Hypertrophic cardiomyopathy (HCM) is a heart muscle disease in which the left ventricle becomes abnormally thickened without another cause such as hypertension or athletic training. It is one of the commonest inherited cardiac conditions and a major, classic and frequently tested cause of sudden cardiac death (SCD) in young athletes, although UK series show that sudden arrhythmic death syndrome, arrhythmogenic cardiomyopathy and coronary anomalies are also important causes, so it is not always the commonest in every cohort. Most people with HCM live normal lives, but a minority are at risk of dangerous arrhythmias. High-intensity exertion can trigger ventricular arrhythmias in susceptible individuals, although exercise advice is now risk-stratified rather than based on blanket avoidance.

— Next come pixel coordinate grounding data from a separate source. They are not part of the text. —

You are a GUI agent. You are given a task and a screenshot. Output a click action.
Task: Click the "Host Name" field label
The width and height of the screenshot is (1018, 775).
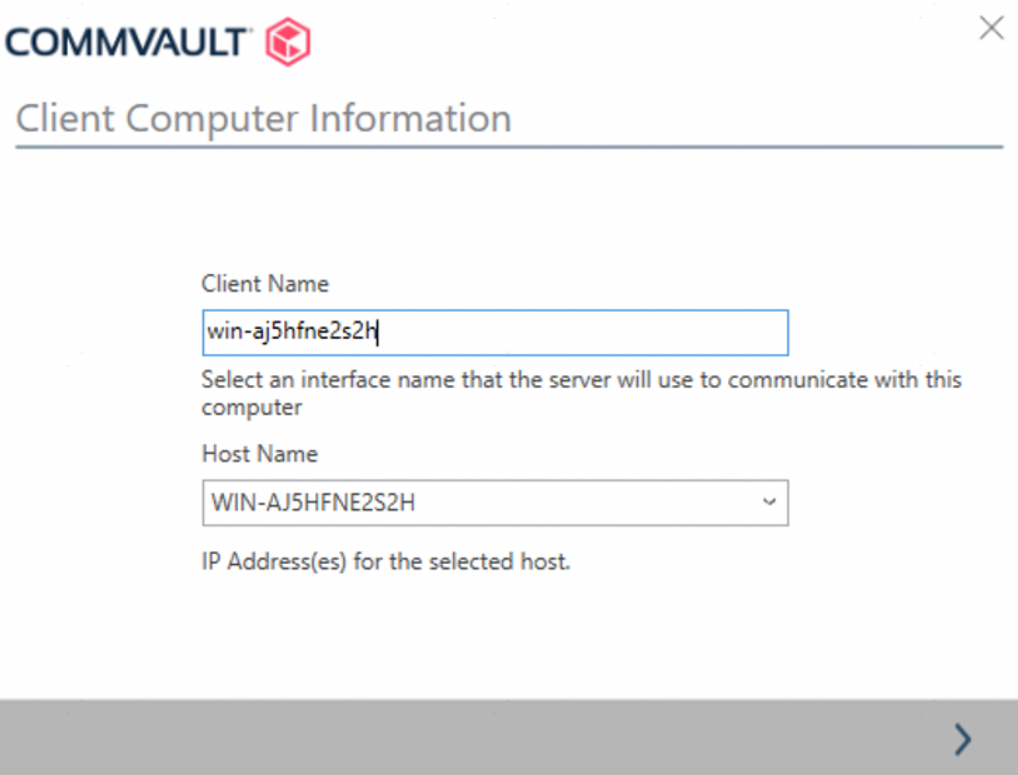(x=260, y=454)
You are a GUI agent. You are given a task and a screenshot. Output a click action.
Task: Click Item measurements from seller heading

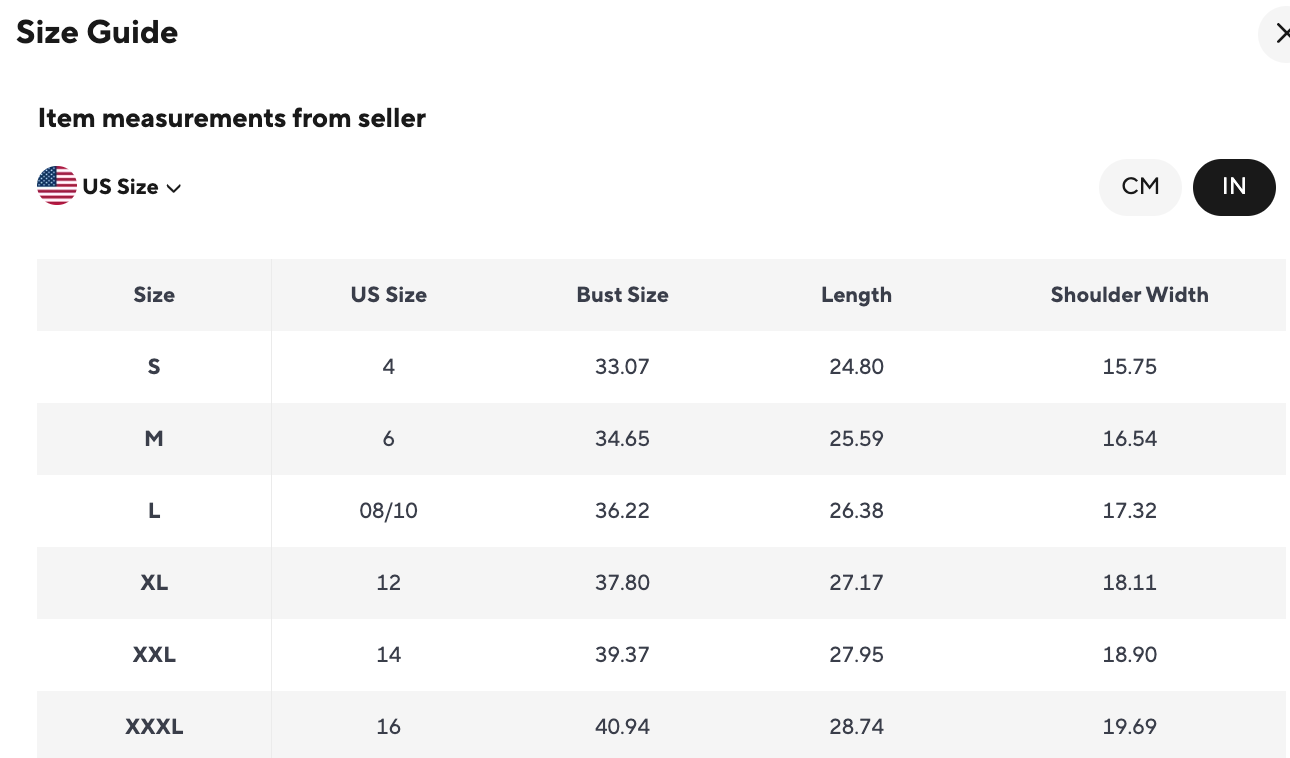pyautogui.click(x=232, y=118)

For the sport and exercise medicine (SEM) doctor and the wider musculoskeletal (MSK) team, HCM is encountered through pre-participation screening, through an athlete with exertional symptoms or an abnormal electrocardiogram, or through a family history of sudden death. The task is rarely to manage HCM definitively, but to recognise it, investigate and interpret sensibly, distinguish it from the athlete's heart, refer appropriately, and understand the principles guiding exercise and competition.
HCM is most often inherited, commonly related to variants in the genes encoding the cardiac sarcomere and frequently autosomal dominant, so first-degree relatives are at risk and family screening matters. Penetrance is incomplete and expression variable, and some people have no identifiable genetic cause or have a phenocopy such as a metabolic or storage disorder. The hallmark is left ventricular hypertrophy (LVH) not explained by loading conditions, most often involving the interventricular septum asymmetrically. The thickened, stiff ventricle fills poorly, which limits the normal rise in cardiac output during exercise.

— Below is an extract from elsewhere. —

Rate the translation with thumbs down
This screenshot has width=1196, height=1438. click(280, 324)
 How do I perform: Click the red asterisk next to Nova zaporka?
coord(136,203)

In some people the thickened septum, with systolic anterior motion of the mitral valve, narrows the left ventricular outflow tract (LVOT) and obstructs blood leaving the heart, which can worsen with exertion, dehydration or a sudden change in posture. Disorganised muscle architecture and patchy fibrosis create an electrical substrate for ventricular arrhythmias, the mechanism behind the sudden death risk. The degree of thickening and the symptoms vary widely, even within the same family.